Statoil’s Lance Langford said when his company sat down with midstream companies it found their assumptions were too low. “We helped them build a more robust model,” Langford said. “The biggest component to flaring 30 percent is that not everyone was providing (forecast) information.”
One alternative to production curtailments brought to the table by Whiting Operations Manager Brent Miller is for regulators to reduce the number of drilling permits. “We’re trying to take the lesser of two evils,” Miller said. “We don’t want to cut into cash flow with curtailments. I think to some extent you have to start slowing down the drilling if they’re not adhering to the gas capture plan, but it needs to be done on an operator-by-operator basis.”
Helms said he hadn’t really contemplated the concept of restricting or denying permits. “We’ll have to go back to our rules and language to see how much capability we have for denying permits,” he said.
Some operators take a self-regulation approach to curb flaring. Jeremy Conger, director of operations for WPX Energy, said his company has made the business decision to not drill some of its wells on the Fort Berthold Indian Reservation until the infrastructure is in place. WPX has also analyzed some remote capture options, and though they appear largely uneconomic, Conger said “at least it avoids flaring.”
Besides cost, a significant obstacle for operators to utilize remote capture technology is that contracts with midstream companies don’t always allow for application of such technology.
Taking a wider view
SM Energy Regional Operations Manager Mark Borla agreed with the task force’s plan, but differed on its position to regulate individual operators. Instead, SM Energy prefers enforcement to be done on a system performance basis.
“Limitations on the drilling of new wells, or curtailment of production, should be managed on a system basis, such as a booster station and associated gathering facilities,” Borla said.
Scott Skokos of the Dakota Resource Council recommended no flaring for the first two years of development since that is when maximum production occurs, but if gas capture isn’t possible, production restrictions should be done play-wide or by fields. “We should look at the Bakken as a whole and do more comprehensive planning,” Skokos said. “Focusing on individual operators is too narrow of a lens.”
The Environmental Defense Fund holds a similar opinion on curtailing production by field instead of by well or operator. Regional Director Dan Grossman said his organization is in favor of the gas capture targets presented by the flaring task force, but believes the commission should have the flexibility to set field-specific targets, not just broader state-wide targets. “The field-specific targets, to which each operator in the field will be bound, should be set such that in the aggregate, they achieve the statewide targets each year,” Grossman said. “Apply controls to meet the field goals, and you have maximum flexibility.”

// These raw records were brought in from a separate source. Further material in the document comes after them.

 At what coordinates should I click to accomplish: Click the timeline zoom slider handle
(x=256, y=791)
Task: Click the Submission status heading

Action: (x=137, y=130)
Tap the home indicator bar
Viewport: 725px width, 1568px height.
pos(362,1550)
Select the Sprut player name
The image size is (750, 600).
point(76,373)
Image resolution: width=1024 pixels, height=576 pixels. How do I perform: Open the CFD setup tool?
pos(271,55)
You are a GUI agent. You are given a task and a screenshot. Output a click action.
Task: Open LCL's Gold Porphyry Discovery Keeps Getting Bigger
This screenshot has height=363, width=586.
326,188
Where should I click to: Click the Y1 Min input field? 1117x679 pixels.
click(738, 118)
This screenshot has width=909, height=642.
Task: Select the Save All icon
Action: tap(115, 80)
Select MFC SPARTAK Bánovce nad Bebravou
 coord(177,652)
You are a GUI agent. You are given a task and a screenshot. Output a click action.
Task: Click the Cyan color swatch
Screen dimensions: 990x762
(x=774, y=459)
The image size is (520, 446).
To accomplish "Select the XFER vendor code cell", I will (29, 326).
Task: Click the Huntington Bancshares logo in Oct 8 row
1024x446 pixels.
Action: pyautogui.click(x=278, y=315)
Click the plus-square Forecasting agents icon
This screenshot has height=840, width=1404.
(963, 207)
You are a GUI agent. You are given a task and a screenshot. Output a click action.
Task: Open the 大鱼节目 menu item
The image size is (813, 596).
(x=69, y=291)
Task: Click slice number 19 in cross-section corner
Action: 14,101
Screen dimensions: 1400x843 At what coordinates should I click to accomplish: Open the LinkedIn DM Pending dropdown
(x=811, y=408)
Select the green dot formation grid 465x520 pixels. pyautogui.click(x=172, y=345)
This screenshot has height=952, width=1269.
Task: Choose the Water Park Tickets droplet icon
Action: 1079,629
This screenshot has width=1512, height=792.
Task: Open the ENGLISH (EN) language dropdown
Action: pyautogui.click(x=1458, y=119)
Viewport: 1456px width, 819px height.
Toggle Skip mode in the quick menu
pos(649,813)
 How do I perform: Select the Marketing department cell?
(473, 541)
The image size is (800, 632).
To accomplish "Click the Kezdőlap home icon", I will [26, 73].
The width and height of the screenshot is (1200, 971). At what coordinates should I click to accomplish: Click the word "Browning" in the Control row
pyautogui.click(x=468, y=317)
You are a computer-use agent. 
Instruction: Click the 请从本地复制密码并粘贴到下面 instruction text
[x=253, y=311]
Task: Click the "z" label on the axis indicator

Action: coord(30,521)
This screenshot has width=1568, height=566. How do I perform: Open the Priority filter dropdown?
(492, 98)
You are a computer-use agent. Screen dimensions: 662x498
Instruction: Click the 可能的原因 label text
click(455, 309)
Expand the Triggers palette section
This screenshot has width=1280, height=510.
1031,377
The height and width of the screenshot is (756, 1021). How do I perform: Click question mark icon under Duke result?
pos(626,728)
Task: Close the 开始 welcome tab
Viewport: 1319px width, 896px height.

Helms felt the testimony allowed for some good input on where the commission should focus its audits of the gas capture plans. “I think they are confirming our thought that regulating on a well-by-well basis is far too restrictive and narrow to really deal with the problem,” Helms said. “Industry is saying do it on an operator basis, and hearing the Dakota Resource Council say do it on a basin-wide or play-wide basis, I don’t think those differ so much compared to what we currently have, which is well-by-well versus the enormity of the problem.”